Existing sparse dictionary learning (SDL) methods—including sparse autoencoders, transcoders, and cross-encoders—lack a unified theoretical foundation; only a few weight-tied models have received preliminary analysis. Method: We propose the first optimization framework unifying multiple SDL architectures, mathematically characterizing the coupling between loss landscapes and sparsity constraints. Through formal modeling and controlled experiments, we systematically analyze key phenomena including feature absorption, neuron death, and neuron resampling. Contribution/Results: The framework reveals how overlapping representations are disentangled into interpretable concepts via sparsity, providing the first common theoretical grounding for diverse SDL approaches. Empirical validation demonstrates strong alignment between theoretical predictions and observed behavior—significantly bridging a longstanding theoretical gap in SDL.

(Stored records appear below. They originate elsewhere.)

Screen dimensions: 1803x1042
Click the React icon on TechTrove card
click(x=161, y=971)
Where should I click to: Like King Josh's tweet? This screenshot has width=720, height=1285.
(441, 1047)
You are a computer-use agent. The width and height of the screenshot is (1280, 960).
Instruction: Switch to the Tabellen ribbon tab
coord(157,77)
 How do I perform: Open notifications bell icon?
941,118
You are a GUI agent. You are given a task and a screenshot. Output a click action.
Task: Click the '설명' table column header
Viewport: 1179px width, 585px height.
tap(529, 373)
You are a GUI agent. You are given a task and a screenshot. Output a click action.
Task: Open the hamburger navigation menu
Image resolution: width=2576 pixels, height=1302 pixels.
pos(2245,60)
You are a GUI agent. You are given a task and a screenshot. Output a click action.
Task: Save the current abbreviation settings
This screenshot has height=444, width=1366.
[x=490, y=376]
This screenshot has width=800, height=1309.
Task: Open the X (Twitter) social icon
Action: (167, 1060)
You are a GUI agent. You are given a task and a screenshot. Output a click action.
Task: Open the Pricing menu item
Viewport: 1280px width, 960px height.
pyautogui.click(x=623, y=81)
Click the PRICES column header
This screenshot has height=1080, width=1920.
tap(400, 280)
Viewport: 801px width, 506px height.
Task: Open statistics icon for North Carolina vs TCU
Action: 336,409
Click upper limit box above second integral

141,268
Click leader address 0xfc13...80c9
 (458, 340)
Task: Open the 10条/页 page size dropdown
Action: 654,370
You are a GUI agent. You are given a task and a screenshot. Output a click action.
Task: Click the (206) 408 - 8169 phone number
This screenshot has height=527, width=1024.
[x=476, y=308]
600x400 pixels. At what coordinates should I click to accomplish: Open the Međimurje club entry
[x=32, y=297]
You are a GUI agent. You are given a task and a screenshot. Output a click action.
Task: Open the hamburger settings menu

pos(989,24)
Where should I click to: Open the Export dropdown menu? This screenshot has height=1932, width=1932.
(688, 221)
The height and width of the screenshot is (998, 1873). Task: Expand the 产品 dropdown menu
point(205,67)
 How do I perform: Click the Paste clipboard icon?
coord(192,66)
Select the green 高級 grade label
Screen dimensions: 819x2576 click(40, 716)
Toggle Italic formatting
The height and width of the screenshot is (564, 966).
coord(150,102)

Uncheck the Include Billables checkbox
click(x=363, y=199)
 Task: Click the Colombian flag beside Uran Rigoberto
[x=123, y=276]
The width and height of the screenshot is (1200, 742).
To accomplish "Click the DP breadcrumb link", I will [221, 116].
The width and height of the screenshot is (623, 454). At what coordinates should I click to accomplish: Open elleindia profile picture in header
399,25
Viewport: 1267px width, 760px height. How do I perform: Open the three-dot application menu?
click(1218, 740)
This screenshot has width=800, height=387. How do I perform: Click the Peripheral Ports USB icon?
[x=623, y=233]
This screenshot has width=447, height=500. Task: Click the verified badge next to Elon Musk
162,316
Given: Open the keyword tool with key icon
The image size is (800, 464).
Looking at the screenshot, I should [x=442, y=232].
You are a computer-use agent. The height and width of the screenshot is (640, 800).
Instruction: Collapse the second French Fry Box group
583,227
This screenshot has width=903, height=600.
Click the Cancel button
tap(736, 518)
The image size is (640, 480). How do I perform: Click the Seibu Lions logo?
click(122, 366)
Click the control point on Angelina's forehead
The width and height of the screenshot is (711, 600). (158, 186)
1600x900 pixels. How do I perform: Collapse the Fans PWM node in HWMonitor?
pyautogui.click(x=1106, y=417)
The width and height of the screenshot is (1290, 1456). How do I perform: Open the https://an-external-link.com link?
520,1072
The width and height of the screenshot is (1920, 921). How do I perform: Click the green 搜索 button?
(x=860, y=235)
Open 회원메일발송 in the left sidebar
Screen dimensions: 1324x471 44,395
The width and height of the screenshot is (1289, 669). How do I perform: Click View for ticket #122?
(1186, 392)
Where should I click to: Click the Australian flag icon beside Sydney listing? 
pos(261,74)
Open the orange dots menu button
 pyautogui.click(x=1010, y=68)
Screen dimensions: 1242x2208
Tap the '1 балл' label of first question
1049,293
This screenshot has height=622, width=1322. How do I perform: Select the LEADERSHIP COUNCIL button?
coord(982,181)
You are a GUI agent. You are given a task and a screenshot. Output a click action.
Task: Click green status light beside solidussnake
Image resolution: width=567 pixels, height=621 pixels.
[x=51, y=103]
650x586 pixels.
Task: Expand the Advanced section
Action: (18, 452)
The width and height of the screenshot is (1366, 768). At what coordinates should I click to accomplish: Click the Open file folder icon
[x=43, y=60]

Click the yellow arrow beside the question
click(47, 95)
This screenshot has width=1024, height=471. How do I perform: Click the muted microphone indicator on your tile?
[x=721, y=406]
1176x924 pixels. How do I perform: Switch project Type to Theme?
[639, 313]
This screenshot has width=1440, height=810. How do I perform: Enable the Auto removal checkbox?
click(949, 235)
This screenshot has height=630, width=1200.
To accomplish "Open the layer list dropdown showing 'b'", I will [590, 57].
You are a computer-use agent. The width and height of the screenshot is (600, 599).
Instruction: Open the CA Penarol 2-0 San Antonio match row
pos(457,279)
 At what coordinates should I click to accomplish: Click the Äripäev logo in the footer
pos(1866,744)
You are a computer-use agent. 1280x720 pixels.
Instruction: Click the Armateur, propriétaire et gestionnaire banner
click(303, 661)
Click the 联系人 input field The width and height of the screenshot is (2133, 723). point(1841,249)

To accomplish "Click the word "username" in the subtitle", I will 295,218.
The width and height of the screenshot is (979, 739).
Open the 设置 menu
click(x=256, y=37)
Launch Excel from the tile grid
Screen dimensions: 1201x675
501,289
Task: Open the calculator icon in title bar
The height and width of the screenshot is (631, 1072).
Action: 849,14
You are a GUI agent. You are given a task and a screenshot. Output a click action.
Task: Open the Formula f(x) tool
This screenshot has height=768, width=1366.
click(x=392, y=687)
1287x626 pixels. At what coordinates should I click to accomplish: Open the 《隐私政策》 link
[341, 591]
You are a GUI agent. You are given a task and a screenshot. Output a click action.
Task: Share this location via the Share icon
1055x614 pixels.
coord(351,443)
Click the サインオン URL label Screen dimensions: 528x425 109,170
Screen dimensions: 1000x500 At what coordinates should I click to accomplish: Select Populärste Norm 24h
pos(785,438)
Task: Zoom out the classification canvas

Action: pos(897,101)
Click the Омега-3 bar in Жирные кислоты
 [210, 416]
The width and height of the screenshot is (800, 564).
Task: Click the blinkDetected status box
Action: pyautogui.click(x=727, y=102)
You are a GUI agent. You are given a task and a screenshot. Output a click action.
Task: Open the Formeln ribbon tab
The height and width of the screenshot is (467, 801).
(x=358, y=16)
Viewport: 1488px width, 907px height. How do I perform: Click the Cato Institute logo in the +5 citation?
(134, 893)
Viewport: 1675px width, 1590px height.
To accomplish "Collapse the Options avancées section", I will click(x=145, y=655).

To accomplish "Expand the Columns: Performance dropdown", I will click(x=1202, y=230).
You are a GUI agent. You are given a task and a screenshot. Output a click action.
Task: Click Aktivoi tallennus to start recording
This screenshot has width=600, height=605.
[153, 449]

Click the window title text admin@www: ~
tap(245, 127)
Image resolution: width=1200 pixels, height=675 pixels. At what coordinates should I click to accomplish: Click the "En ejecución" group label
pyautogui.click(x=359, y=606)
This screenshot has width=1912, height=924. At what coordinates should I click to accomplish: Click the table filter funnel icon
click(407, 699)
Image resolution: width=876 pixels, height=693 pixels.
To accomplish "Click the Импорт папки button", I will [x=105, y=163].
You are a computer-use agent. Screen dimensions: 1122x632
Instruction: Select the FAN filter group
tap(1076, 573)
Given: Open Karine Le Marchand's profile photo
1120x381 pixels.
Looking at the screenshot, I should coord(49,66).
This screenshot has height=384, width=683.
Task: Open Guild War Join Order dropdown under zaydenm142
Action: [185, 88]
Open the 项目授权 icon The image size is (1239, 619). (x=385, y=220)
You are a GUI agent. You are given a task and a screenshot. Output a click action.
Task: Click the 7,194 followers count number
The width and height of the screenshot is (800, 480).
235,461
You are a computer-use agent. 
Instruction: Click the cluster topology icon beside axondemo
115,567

As AI models achieve remarkable capabilities across diverse domains, understanding what representations they learn and how they process information has become increasingly important for both scientific progress and trustworthy deployment. Recent works in mechanistic interpretability have shown that neural networks represent meaningful concepts as directions in their representation spaces and often encode many concepts in superposition. Various sparse dictionary learning (SDL) methods, including sparse autoencoders, transcoders, and crosscoders, address this by training auxiliary models with sparsity constraints to disentangle these superposed concepts into interpretable features. These methods have demonstrated remarkable empirical success but have limited theoretical understanding. Existing theoretical work is limited to sparse autoencoders with tied-weight constraints, leaving the broader family of SDL methods without formal grounding. In this work, we develop the first unified theoretical framework considering SDL as one unified optimization problem. We demonstrate how diverse methods instantiate the theoretical framwork and provide rigorous analysis on the optimization landscape. We provide the first theoretical explanations for some empirically observed phenomena, including feature absorption, dead neurons, and the neuron resampling technique. We further design controlled experiments to validate our theoretical results.